Green bonds are a small but growing way for investors to add sustainable securities to their portfolio. Proceeds from the sale of these bonds finance environment-friendly projects, whether for renewable energy, energy efficiency, mass transit or some other use that reduces carbon emissions.

[See: 7 of the Best Socially Responsible Funds.]

These products debuted in 2007, when the World Bank and the European Investment Bank issued AAA investment-grade green bonds, according to the Climate Bonds Initiative, an international nonprofit specializing in the green bond market. The market expanded in 2013 when EDF, Bank of America and Vasakronan issued the first corporate green bonds.

Though it’s easy to lump green bonds all together, portfolio managers who use these investments say investors need to look into the bonds carefully. Green bonds have their own special set of characteristics compared with traditional socially responsible investments.

A nascent, evolving market. There’s a difference between a green bond and an investment that uses environmental, social and governance characteristics (ESG), says Patrick Drum, a Bellingham, Washington-area portfolio manager for Saturna Capital’s Sustainable Bond Fund (ticker: SEBFX) and an advisor for the United Nations Principles for Responsible Investment subcommittee on fixed income. A company may issue a green bond but not be a socially responsible company.

“It’s an important distinction,” he says. “A company that engages in strong ESG practices like Starbucks ( SBUX) is very thoughtful when considering their supply chain, gender diversity, corporate governance.” But green bonds, he says, just communicate to the investor how the money is used.

Because green bonds are still a nascent market, there are agreed principals but not yet universally accepted standards. For instance, Drum says, China’s standards differ from other countries. China issued nearly 40 percent of the green bonds last year, he says, but some of their bonds are for clean coal. Whether a bond like that will continue to retain its green status in the secondary market as the bond matures remains in question.

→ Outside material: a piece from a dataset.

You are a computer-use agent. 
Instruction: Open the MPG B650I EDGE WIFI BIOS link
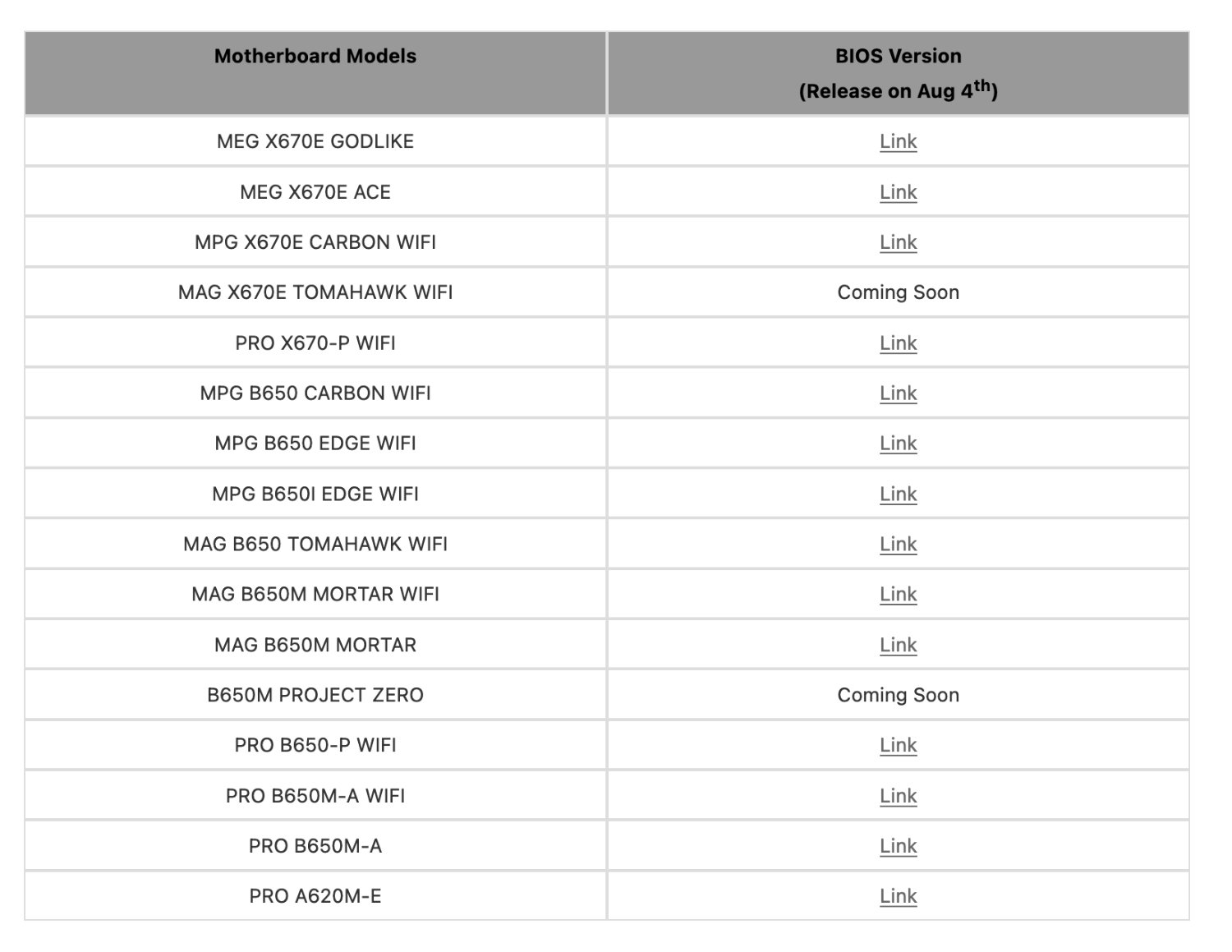(898, 494)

Or consider the green bond issued in the European market by Repsol, the Spanish oil company, to improve energy efficiency for its refineries. At the Praxis Impact Bond Fund ( MIIAX) in Goshen, Indiana, fixed-income investment managers Benjamin Bailey and Delmar King support energy efficiency but say they would have passed on this bond because improving energy efficiency at oil refineries does not reduce carbon emissions.

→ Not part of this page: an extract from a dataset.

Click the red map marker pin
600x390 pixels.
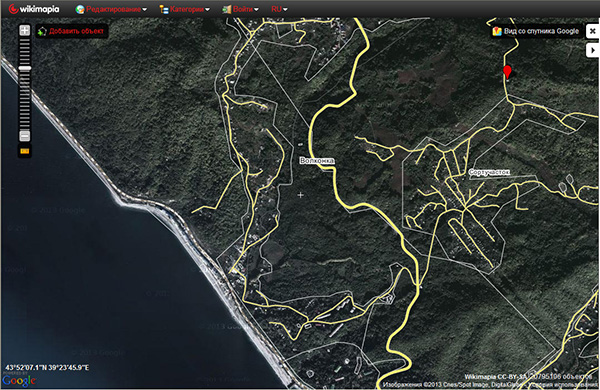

That doesn’t mean all energy companies are off limits. Utility Southern Co. ( SO) has issued green bonds, and although it uses coal, its independent power-producing subsidiary, Southern Power, allocates significant capital to renewable energy, for instance, by adding more solar power as the cost curve falls.

“From our perspective, the company may be more brown, but the bond itself is dark green; that’s something we want to support,” Bailey says, noting his fund owns Southern Power green bonds.

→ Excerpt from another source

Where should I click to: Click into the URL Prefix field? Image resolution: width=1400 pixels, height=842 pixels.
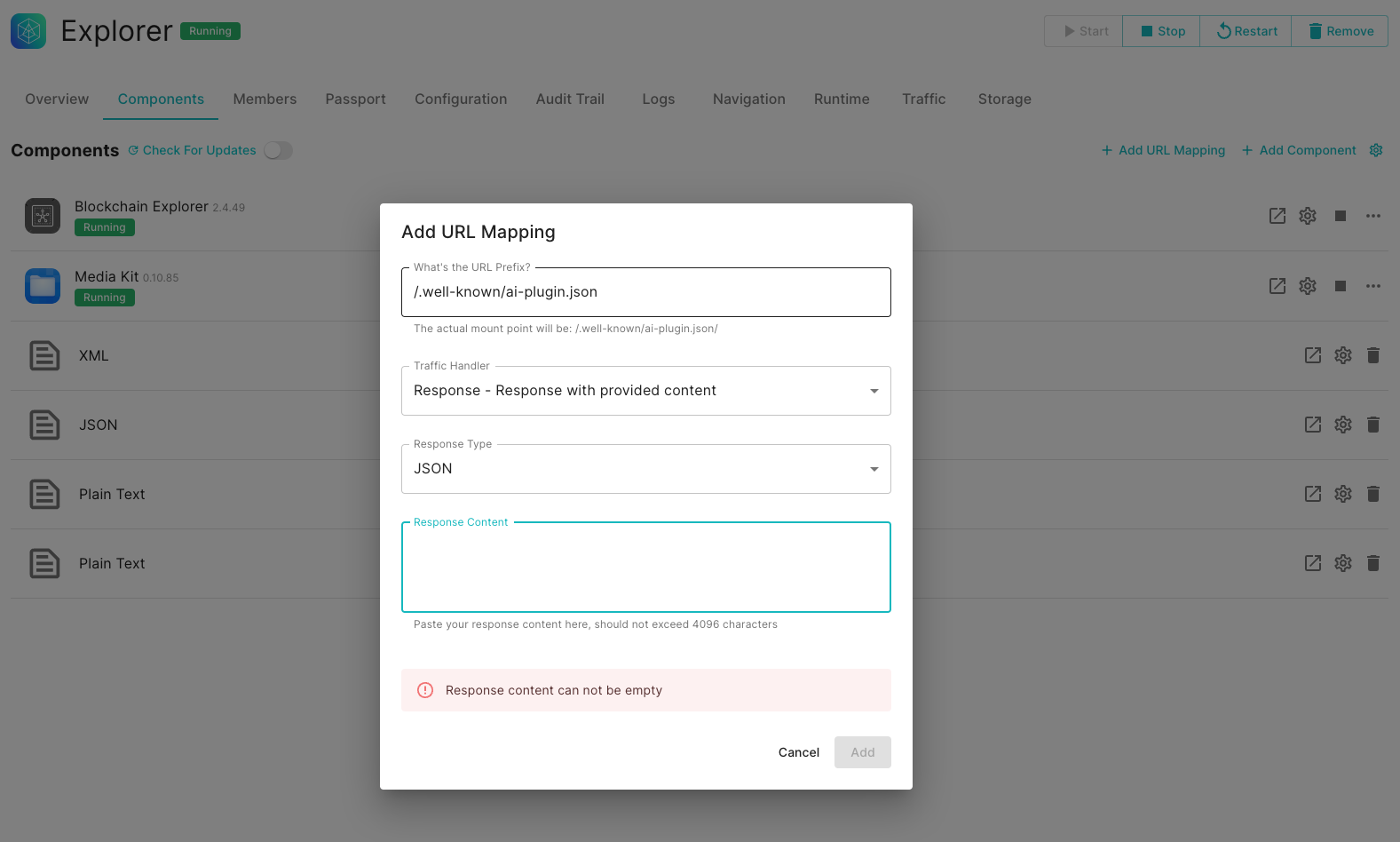click(645, 292)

Evaluate the shades of green. That’s why investors interested in green bonds should talk with their advisors about the types of projects they want to back, says Bill Mock, San Francisco-based lead member of the portfolio management team for Shelton Capital Management’s fixed-income funds.

[See: 11 of the Best Fixed-Income Funds to Buy.]

Mock, who manages $130 million in green bond investments, says Shelton owns Apple ( AAPL) green bonds. He likes the company’s framework for conserving resources and creating greener materials.

Apple has its detractors, but Mock says the company’s credit rating was also a draw.

“It’s a company that does care,” he says. “Clearly, from a credit perspective, it would be hard for us to find a better company. And we specifically had clients who said, ‘I would like to own the Apple green bonds.'”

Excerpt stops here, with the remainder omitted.